Task instructions: Scan each line of the records for the word "menu" and extract the ones that have it.

(Beginning of Excerpted records)

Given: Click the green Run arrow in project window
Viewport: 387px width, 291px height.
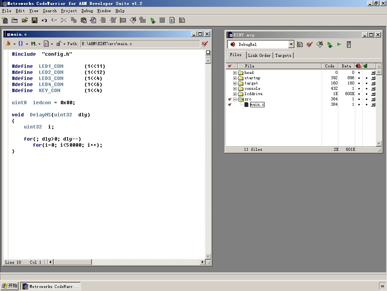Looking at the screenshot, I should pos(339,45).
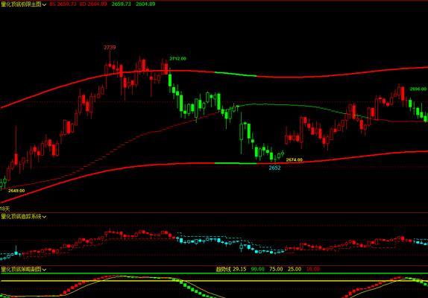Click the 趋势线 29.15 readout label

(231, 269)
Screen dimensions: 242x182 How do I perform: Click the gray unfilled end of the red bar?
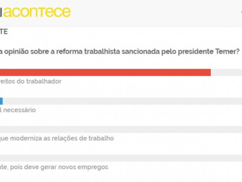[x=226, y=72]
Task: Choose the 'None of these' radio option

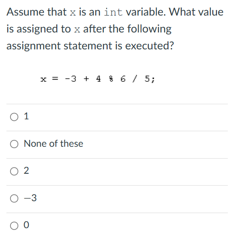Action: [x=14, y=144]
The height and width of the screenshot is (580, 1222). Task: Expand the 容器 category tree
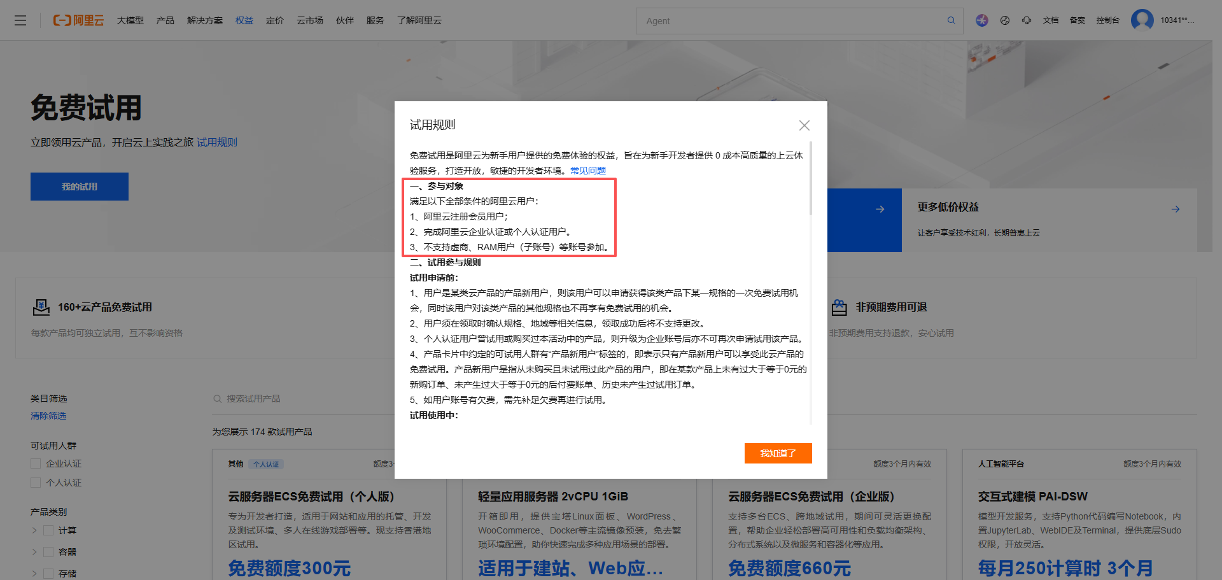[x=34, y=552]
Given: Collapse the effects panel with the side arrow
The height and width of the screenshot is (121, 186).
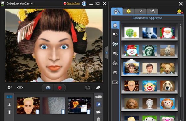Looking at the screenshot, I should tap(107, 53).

(End of Excerpted records)
(Beginning of Excerpted records)

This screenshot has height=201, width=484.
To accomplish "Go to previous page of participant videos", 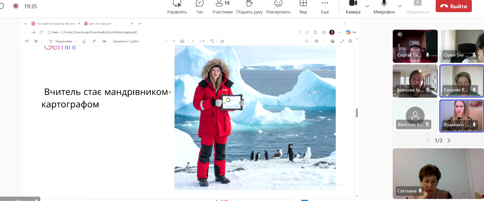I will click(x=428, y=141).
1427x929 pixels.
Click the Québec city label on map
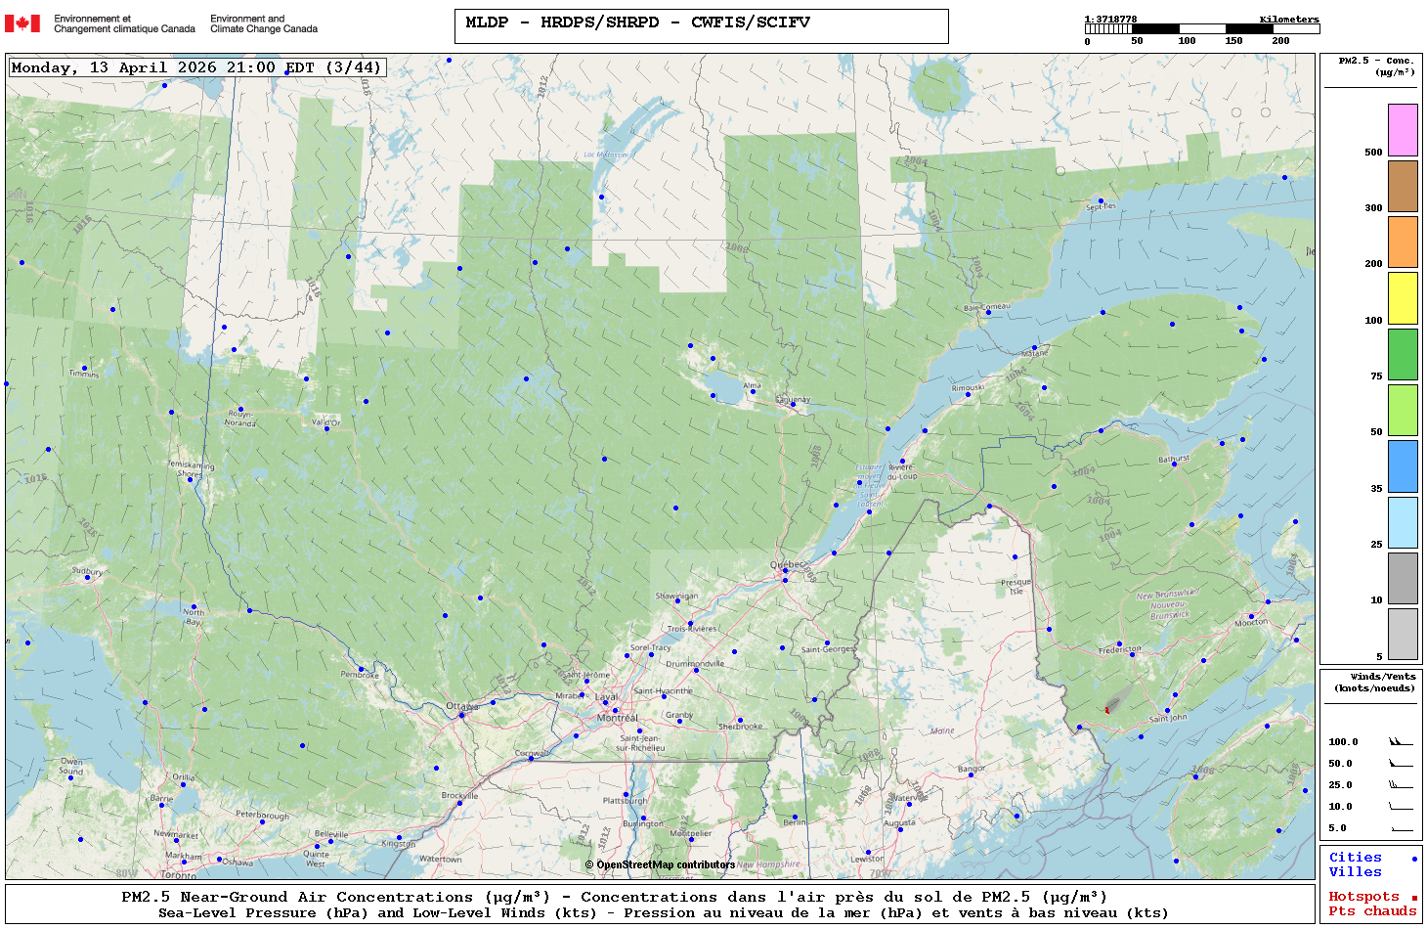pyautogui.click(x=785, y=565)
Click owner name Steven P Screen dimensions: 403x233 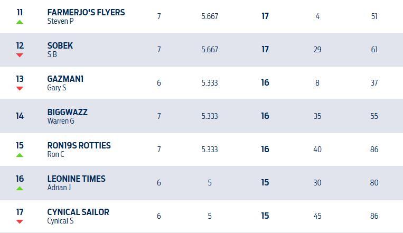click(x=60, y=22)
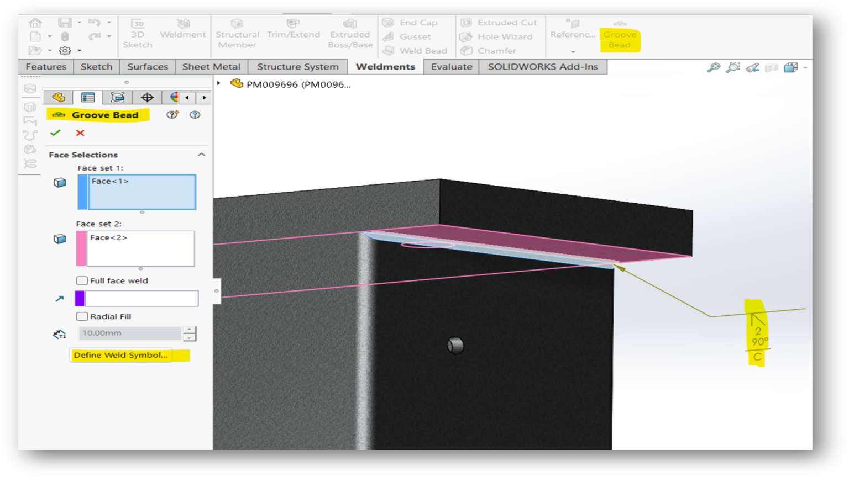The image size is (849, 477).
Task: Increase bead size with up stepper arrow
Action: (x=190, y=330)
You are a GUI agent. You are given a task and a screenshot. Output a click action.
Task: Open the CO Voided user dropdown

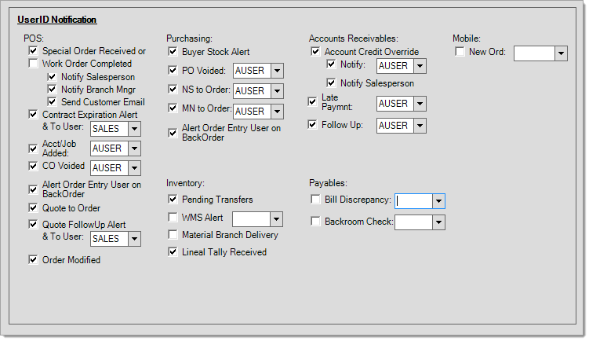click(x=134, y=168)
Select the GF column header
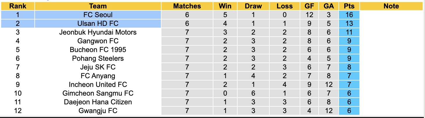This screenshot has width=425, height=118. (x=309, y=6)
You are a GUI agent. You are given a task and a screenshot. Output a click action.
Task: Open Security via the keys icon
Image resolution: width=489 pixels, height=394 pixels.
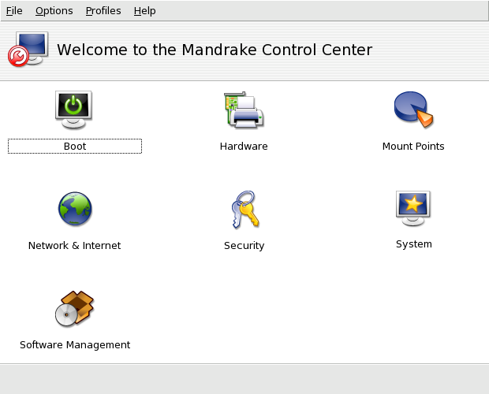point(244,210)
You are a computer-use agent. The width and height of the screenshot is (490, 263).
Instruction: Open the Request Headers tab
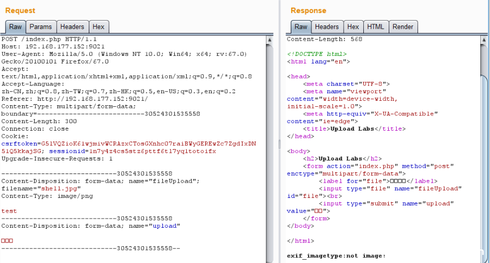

(End of Excerpted records)
(Beginning of Excerpted records)

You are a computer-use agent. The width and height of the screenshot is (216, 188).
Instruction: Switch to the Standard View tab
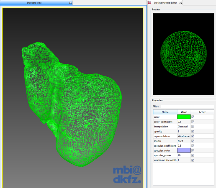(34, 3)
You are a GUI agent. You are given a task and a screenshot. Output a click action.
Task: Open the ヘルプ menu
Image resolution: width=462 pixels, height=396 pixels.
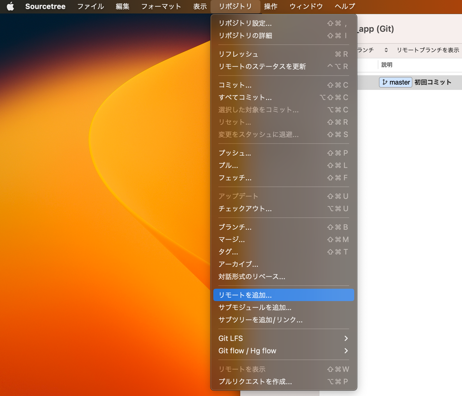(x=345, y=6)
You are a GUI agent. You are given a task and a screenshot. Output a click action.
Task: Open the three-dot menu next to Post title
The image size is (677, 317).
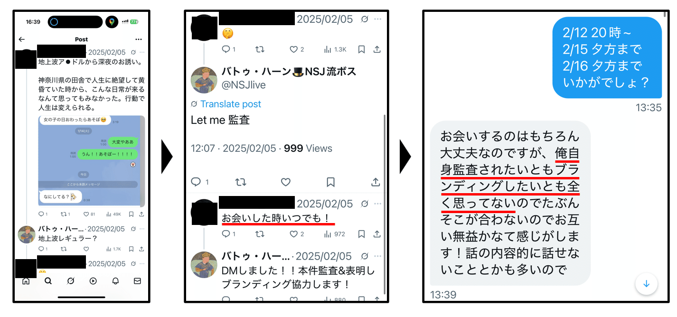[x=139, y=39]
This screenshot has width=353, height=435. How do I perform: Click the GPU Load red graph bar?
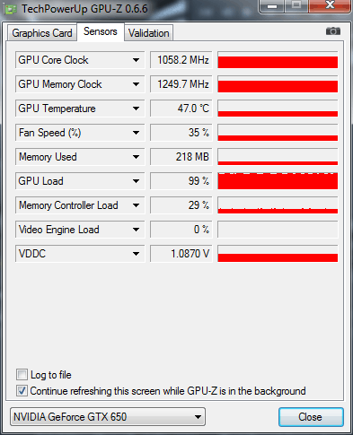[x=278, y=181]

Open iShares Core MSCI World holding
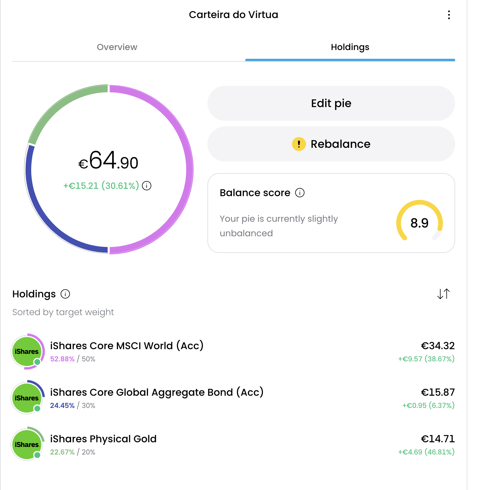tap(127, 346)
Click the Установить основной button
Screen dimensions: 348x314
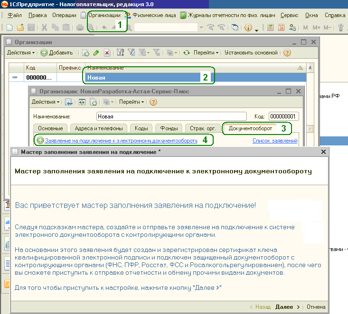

(End of Excerpted records)

Output of the task:
Task: Open the ヘルプ menu
Task: Open the three-dot menu next to Post title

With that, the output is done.